Today, 40 states have laws that protect the industry by limiting full and fair price competition. Ten states still prohibit agents from competing by offering discounts to buyers. Believe it or not, the fine for real estate agents offering discounts and charging LESS means losing your license.

Realtors prevail because they can flex their political muscles. There are hundreds of agents in each constituency and they are active in politics. Last year, national and state associations of realtors topped the rankings of campaigners in both parties to maintain high commissions in line with protectionist rules.

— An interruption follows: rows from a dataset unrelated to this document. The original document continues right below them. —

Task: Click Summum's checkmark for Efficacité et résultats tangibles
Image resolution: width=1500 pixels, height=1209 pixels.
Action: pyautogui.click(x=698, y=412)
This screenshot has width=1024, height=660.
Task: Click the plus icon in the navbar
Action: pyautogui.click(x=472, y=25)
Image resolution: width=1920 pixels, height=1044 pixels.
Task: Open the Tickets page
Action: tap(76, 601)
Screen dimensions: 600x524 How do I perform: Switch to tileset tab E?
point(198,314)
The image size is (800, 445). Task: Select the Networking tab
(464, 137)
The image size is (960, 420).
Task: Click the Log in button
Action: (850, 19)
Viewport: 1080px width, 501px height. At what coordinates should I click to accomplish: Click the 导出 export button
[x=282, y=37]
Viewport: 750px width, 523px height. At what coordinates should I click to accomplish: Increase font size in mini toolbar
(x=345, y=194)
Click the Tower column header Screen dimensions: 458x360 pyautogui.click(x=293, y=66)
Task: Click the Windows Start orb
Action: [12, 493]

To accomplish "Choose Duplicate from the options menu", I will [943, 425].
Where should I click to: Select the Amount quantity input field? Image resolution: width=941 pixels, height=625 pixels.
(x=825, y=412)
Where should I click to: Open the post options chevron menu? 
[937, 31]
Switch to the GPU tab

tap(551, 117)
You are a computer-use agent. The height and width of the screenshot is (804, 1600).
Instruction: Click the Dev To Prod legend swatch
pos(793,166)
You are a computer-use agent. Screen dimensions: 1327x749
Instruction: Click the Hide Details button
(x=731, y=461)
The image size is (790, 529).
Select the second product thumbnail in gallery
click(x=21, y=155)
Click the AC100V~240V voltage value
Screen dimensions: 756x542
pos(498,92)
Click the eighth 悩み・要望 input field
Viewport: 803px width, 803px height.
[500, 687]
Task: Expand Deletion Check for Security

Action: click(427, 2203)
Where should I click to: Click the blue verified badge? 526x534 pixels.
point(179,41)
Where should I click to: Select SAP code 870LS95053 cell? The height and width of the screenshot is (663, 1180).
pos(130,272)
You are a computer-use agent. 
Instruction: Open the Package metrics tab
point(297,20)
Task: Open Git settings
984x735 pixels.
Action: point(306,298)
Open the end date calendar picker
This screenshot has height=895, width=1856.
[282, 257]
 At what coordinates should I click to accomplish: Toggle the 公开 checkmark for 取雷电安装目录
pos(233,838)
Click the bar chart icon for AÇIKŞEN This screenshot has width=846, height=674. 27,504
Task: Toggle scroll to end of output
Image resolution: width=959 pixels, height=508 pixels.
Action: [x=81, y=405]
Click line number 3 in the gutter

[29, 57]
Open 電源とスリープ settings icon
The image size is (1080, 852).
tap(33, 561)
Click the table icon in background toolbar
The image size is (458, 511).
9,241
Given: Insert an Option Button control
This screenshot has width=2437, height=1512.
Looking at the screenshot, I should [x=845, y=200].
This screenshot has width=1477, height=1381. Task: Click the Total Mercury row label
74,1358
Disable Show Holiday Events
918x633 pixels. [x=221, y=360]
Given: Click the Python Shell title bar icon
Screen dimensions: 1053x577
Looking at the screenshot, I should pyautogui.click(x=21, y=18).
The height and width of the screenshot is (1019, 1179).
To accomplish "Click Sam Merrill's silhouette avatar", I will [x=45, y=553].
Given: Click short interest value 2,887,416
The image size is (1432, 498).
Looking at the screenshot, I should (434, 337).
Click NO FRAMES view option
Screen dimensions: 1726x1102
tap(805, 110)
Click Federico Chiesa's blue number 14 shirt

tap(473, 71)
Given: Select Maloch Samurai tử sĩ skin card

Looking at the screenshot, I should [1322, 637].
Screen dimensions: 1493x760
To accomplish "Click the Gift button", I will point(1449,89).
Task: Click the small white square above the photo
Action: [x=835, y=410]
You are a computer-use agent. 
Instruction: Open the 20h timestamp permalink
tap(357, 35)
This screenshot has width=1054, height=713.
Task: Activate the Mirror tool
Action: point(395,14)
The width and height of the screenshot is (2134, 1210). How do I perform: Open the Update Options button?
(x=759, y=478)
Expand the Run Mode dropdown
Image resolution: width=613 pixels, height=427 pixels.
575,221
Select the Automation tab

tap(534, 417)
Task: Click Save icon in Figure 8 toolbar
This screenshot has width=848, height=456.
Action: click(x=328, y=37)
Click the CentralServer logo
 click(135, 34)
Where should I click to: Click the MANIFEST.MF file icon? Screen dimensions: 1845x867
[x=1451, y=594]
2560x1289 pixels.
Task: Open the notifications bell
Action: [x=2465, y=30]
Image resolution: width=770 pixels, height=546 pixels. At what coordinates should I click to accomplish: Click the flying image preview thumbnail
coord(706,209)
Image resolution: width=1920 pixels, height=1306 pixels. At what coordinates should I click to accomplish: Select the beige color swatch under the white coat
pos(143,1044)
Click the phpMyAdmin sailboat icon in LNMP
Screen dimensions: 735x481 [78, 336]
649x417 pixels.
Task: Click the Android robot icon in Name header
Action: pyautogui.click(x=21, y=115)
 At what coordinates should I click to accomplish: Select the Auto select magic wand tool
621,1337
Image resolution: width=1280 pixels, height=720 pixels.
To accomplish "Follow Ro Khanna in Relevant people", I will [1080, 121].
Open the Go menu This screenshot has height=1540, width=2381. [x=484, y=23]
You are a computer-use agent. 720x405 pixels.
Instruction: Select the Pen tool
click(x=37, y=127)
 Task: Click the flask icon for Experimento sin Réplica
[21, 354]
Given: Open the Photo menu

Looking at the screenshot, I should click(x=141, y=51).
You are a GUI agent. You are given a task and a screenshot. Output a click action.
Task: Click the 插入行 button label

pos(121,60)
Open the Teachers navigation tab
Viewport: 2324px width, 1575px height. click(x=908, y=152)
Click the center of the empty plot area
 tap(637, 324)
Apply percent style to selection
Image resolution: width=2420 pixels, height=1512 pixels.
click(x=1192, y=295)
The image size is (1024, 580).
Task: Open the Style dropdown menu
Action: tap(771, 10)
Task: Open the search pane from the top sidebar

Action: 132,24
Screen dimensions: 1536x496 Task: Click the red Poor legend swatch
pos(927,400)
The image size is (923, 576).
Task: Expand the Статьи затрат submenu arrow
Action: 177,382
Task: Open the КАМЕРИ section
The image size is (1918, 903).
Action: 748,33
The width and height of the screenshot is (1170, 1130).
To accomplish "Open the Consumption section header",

There are some encouraging signs that there are cracks in the armor of the real estate agent cartel. Tech newcomers like REX are trying to squeeze out unreasonable fees by suing states to overturn government-imposed discount bans. If they succeed, agency fees will be cut, and home buyers at all income levels will save thousands of dollars by bargaining with agents better.

I rarely agree with President Joe Biden about economics, but he said in a recent executive order that “competition is the main ingredient in capitalism.” He called for a federal investigation into competing pricing and professional licensing rules. Perhaps, after all these years, he will become the president who will end the real estate racketeering.

Stephen Moore is a senior fellow at FreedomWorks. He is a co-founder of the Prosperity Committee and a contributor to the Washington Examiner.